Même si la Chambre finit par adopter la loi, une étape plus importante reste à franchir : la désignation formelle des chaînes d’approvisionnement comme secteur d’infrastructure critique. Le National Security Memorandum-22 de 2024 a actualisé les priorités, mais refusé d’ajouter de nouveaux secteurs, s’en tenant à une classification vieille de plus d’une décennie. Ce choix traduit plus l’inertie institutionnelle que la clairvoyance stratégique.
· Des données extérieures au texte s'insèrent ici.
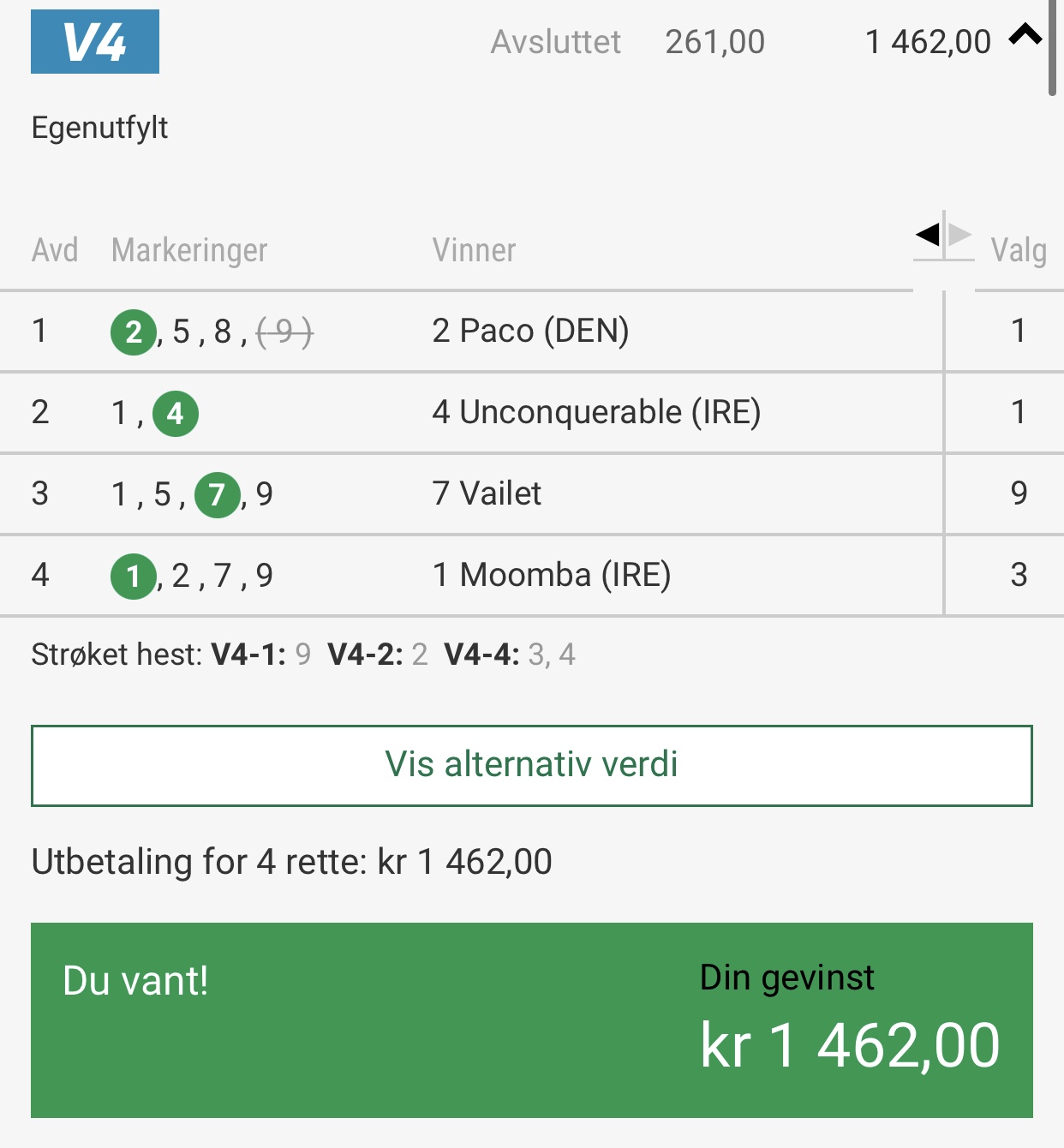
Task: Select winner 7 Vailet
Action: (487, 493)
Le prochain palier exige un changement de perspective. Il faut concevoir les chaînes d’approvisionnement non pas comme des sujets strictement économiques, mais comme essentiels à la sécurité nationale et à la résilience. Ce n’est qu’à cette condition que les décideurs surmonteront les rivalités bureaucratiques pour agir avec détermination.

De la reconnaissance à la solidité

Le gouvernement américain s’est réorganisé rapidement face à la menace — après les attaques du 11 septembre pour renforcer la sécurité intérieure, puis plus récemment pour faire face aux opérations cyber. Ces réformes, bien que parfois critiquées pour leurs effets sur la vie privée, témoignent de la capacité de Washington à agir lorsqu’enjeu est crucial. Les chaînes d’approvisionnement constituent le prochain défi. Les adversaires les ciblent déjà comme points d’appui, sondant les vulnérabilités. Les Américains ont traversé les secousses causées par Maersk, le Colonial Pipeline ou Nord Stream. Chaque événement révèle que prospérité, sécurité et capacité à mener des conflits dépendent de chaînes vitales aisément sectionnables.
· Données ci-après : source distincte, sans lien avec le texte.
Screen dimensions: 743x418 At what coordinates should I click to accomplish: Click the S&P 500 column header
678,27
Le Sénat a franchi la première marche en adoptant la loi sur les chaînes d’approvisionnement. La Chambre ne doit pas tarder. Dès la fin du récent shutdown gouvernemental, cette législation devrait figurer en tête de l’agenda. La Maison-Blanche doit aller plus loin et intégrer les chaînes d’approvisionnement dans la liste officielle des infrastructures critiques. Ce n’est qu’ainsi que la résilience deviendra une priorité permanente, et non une course éperdue après chaque crise.

Jesse R. Humpal est officier actif de l’US Air Force, spécialisé dans les implications politiques des dépenses de sécurité nationale, avec un accent sur la résilience des infrastructures critiques. Les opinions exprimées sont les siennes.